- UMA is an umbrella body of manufacturers in Uganda. And has been in existence since 1988. The manufacturing sector contributes 23% of tax revenue in Uganda and employs close to 2 million Ugandans. Manufacturers constitute market for 70 % of Uganda’s electricity output.
- 19% of the total export from Uganda are of manufactured goods.
- UMA has been following events surrounding the trade sector strike that is attributed to among others, the rollout of EFRIS by the Uganda Revenue Authority.
Arising from the above, the manufacturers would like to share their position on the above events as follows;
- Electronic Fiscal Receipting and Invoicing System (EFRIS)
UMA supports the introduction of EFRIS as a tax collection solution 100%. Manufacturers have already embraced the system and it is working for us.
Advantages –
- It widens the tax base
- It formalizes the economy so that all players in the economy can contribute to their tax obligations on a leveled ground.
- It digitizes the economy which is a critical factor in development.

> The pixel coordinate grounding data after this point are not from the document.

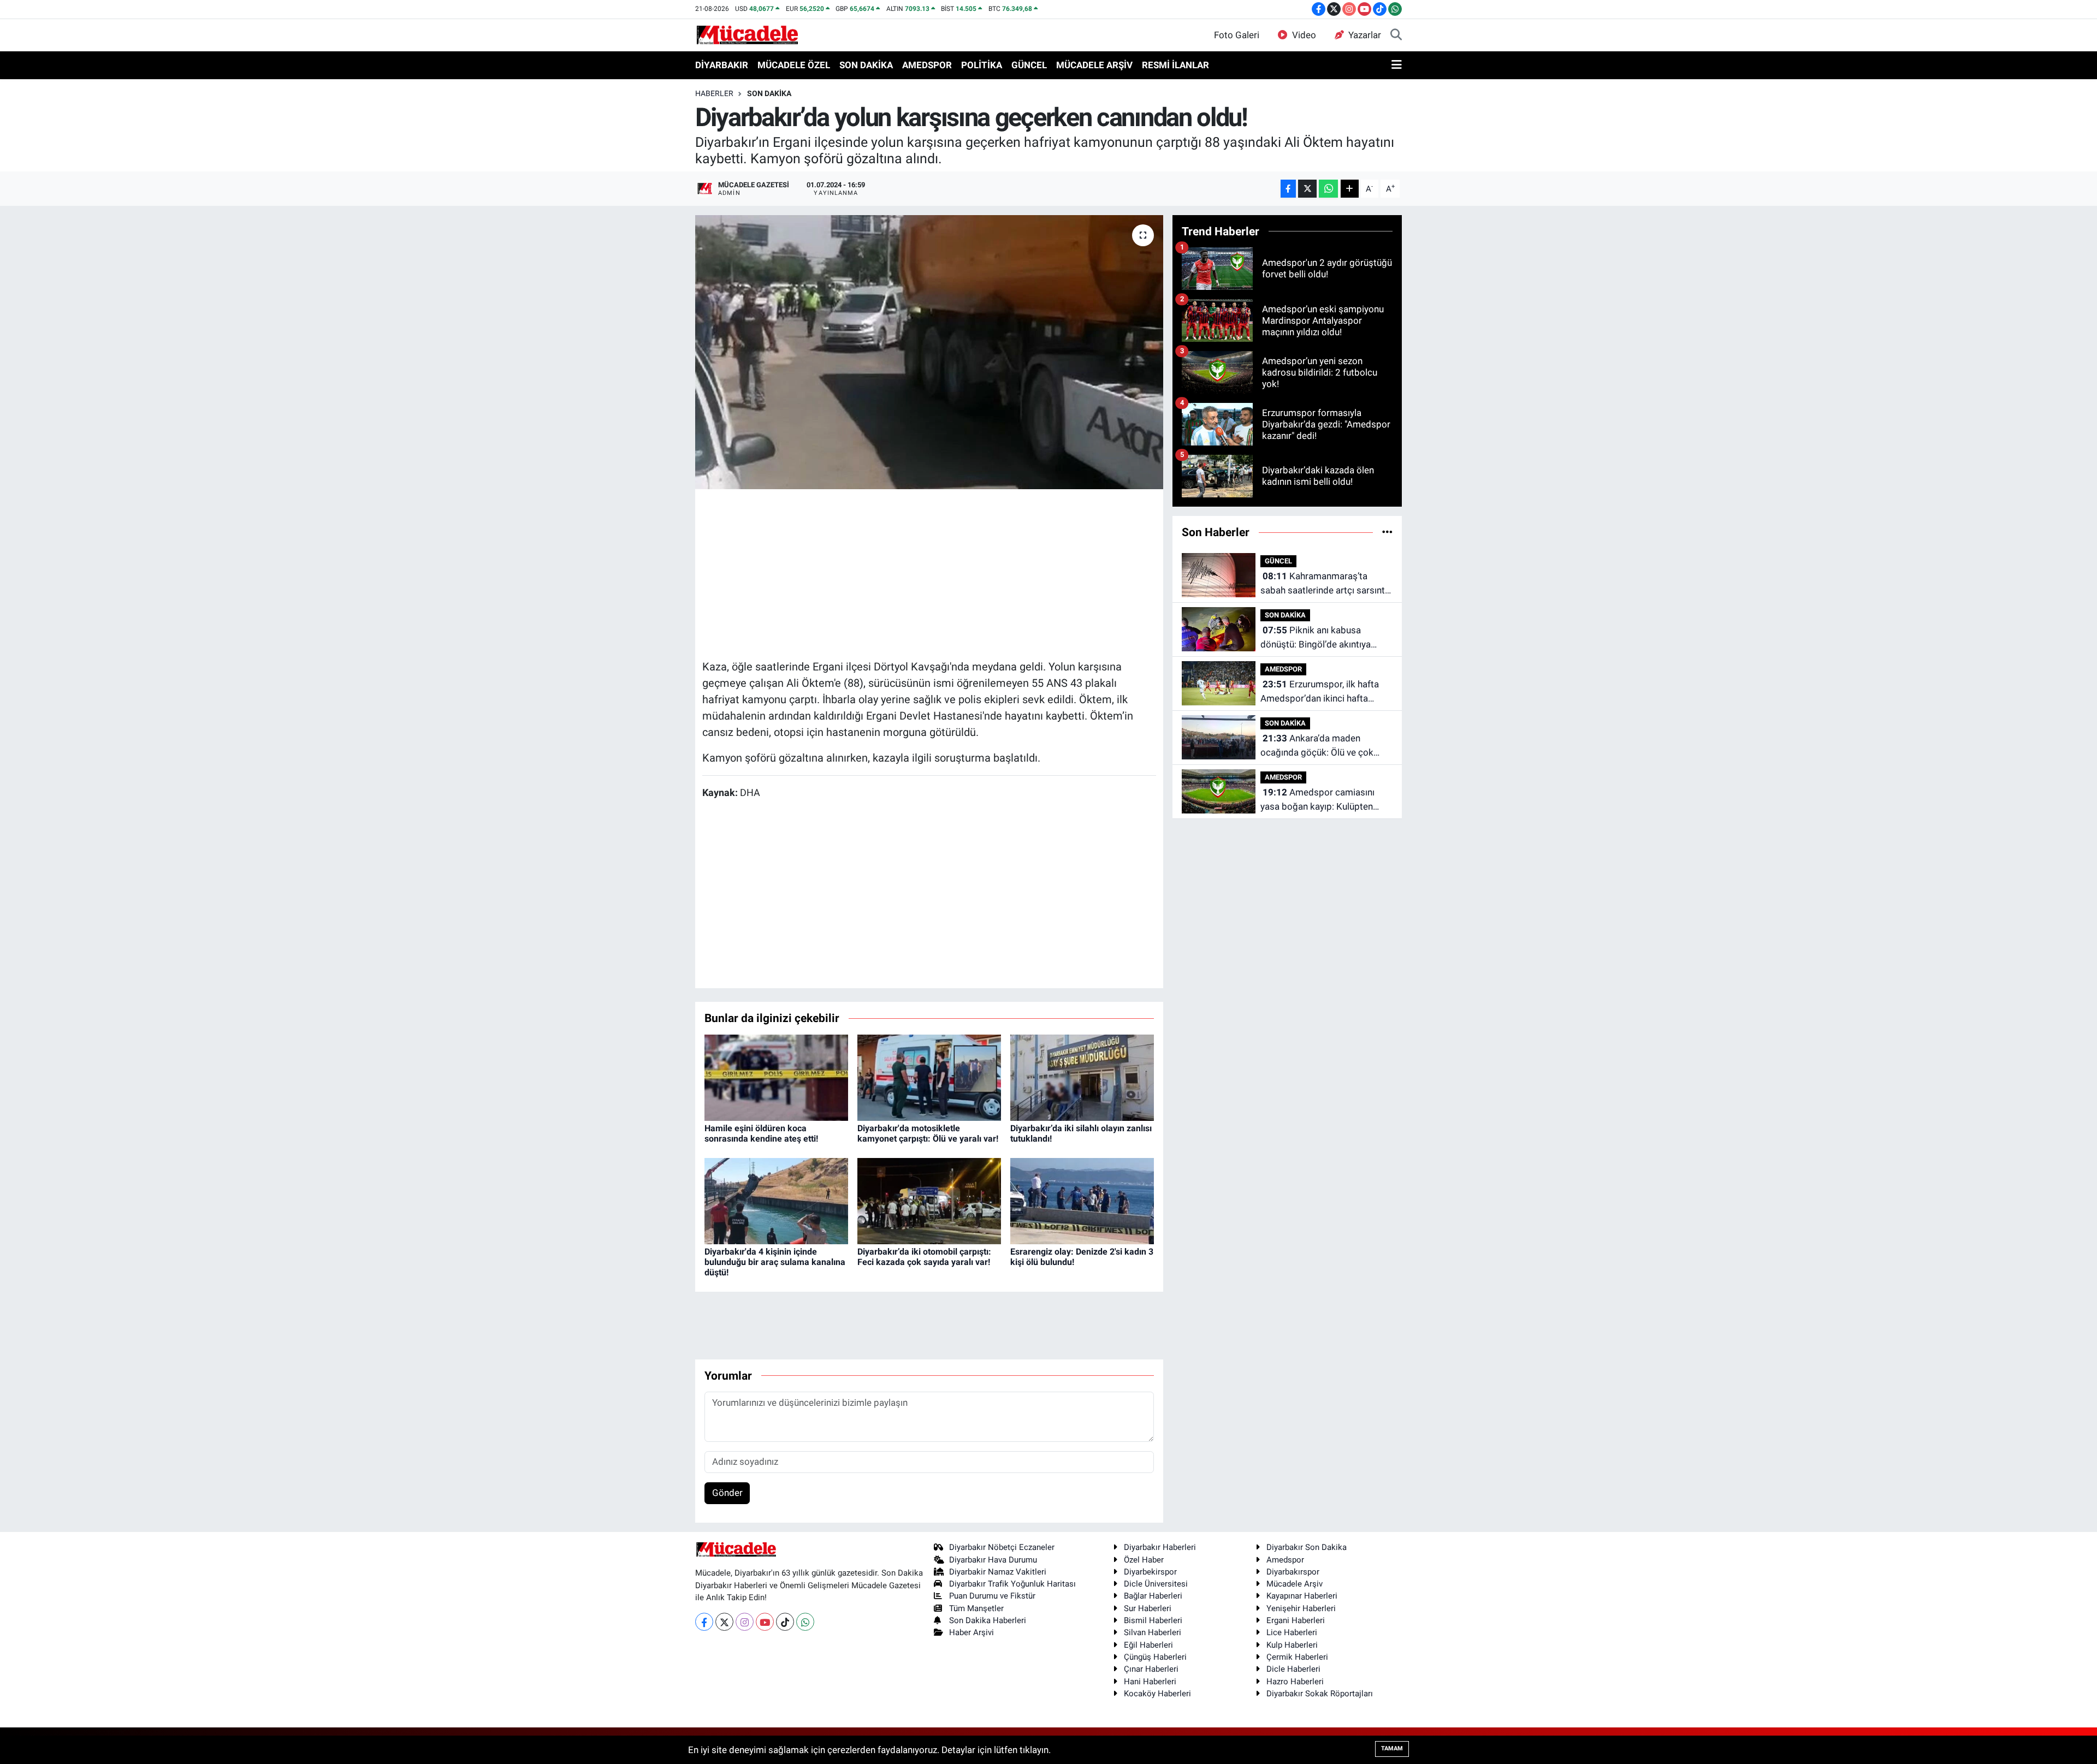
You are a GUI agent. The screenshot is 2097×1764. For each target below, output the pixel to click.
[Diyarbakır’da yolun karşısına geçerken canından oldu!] (929, 352)
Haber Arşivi (971, 1632)
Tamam (1392, 1748)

- The same system has been adopted regionally and works well; therefore, we cannot work in isolation.
It isn’t without a doubt that we have not faced challenges with the system. To combat these challenges, UMA has maintained a formal working relationship with the Uganda Revenue Authority and this has resolved issues related to EFRIS and we continue engaged for the outstanding issues.
However, there are some challenges on the implementation side of it.
- Challenge on sensitization, implementation and infrastructure: The improved tax collection recorded by URA prompted them to rapidly rollout to other players in the economy. This rapid move, without prior adequate sensitization and education on the use of the system has caused this impasse.
- Investment in equipment prior to introduction of systems: Relatedly, before implementing systems such as DTS and EFRIS, the Government should invest in equipment to facilitate smooth implementation. This would address and reduce the burden of implementation cost on the tax payers.
- Implementation penalty under EFRIS: there is high handedness on penalty yet the implementation still has some challenges that must be addressed on both sides (the tax payers and URA)
Irrespective of the value and turnover of the tax payer, each invoice attracts ugx 6million.
- VAT Threshold: As per the Investment Code Act, USD 50,000 is required for a Ugandan investor to acquire an investment license. UMA proposes that the VAT threshold be matched to acquisition of investment threshold for Ugandans.
- Import Duty on fabrics and garments:
- UMA does not agree on varying the specific duty rates applicable to some tariff lines of textile.
- The textile sector has over 500 tariff lines of which only 47 attract specific duties. The specific duties were introduced after a consultative process based on available local and regional capacity. The rationale behind this is to enhance value addition on local cotton where only 10% is value added as of now.
- Owing to this policy position, investments have been attracted into the textile sector which should not be disrupted by policy reversal.
- Non-standardized valuation guideline for goods:
- We agree that there is some improvement that needed to be done by the Uganda Revenue Authority.
- There are various valuation methods used for customs valuation by URA. UMA proposes that while URA can use the various valuation methods, the resultant tax effect should be the same.
- For transparency and certainty, customs values on the basis of the basis which tax is computed should be standardized for a period of at least 90 days and be published widely for information to the trade sector.
- Anti-competition practices by manufacturers:
We appreciate Government’s commitment to streamlining competition in Uganda through passing the Competition Law.
We agree that there is a problem when manufacturers start doing last mile deliveries because they displace the SMEs and the traders. Through the competition law, we propose that;
- In the interim, Government of Uganda through Ministry of Trade Industry and Cooperatives (MTIC) should fast-track the development of guidelines to regulate the market.
- In the medium term, UMA proposes that going forward, the law should be revised to create a Competition Commission to handle trade regulation (Kenya has done the same).
- Loss of Uganda’s competitiveness as a trade hub for the region.
UMA agrees that Uganda is losing its traditional export business to neighbouring countries. UMA has observed that our regional partners under the EAC are using the stays of application window to run away from the agreed CET rates under the customs union. In doing so, they end up undermining Uganda which religiously observes the agreed CET positions.
This must be addressed in the council of Ministers and the EAC summit for Heads of state.
In conclusion;
- UMA strongly believes in engagement and therefore these matters can be resolved expeditious through open dialogue with the relevant stakeholders.
- The trade sector should be given a moratorium up to 30th June 2024 to allow them run down their stock that may have come in without complying with the new EFRIS.
- Ministry of Finance, Planning and Economic Development should drop EFRIS related penalties that were issued against all traders and manufacturers. This will enable the trade and manufacturing sector to start from a new page in the financial year, 2024/25.
- During the ongoing consideration of tax bills by Parliament for the Financial year 2024/25, penalties associated with the implementation of EFRIS should be based on the invoice value and we propose a penalty of 1% of invoice value to drive compliance.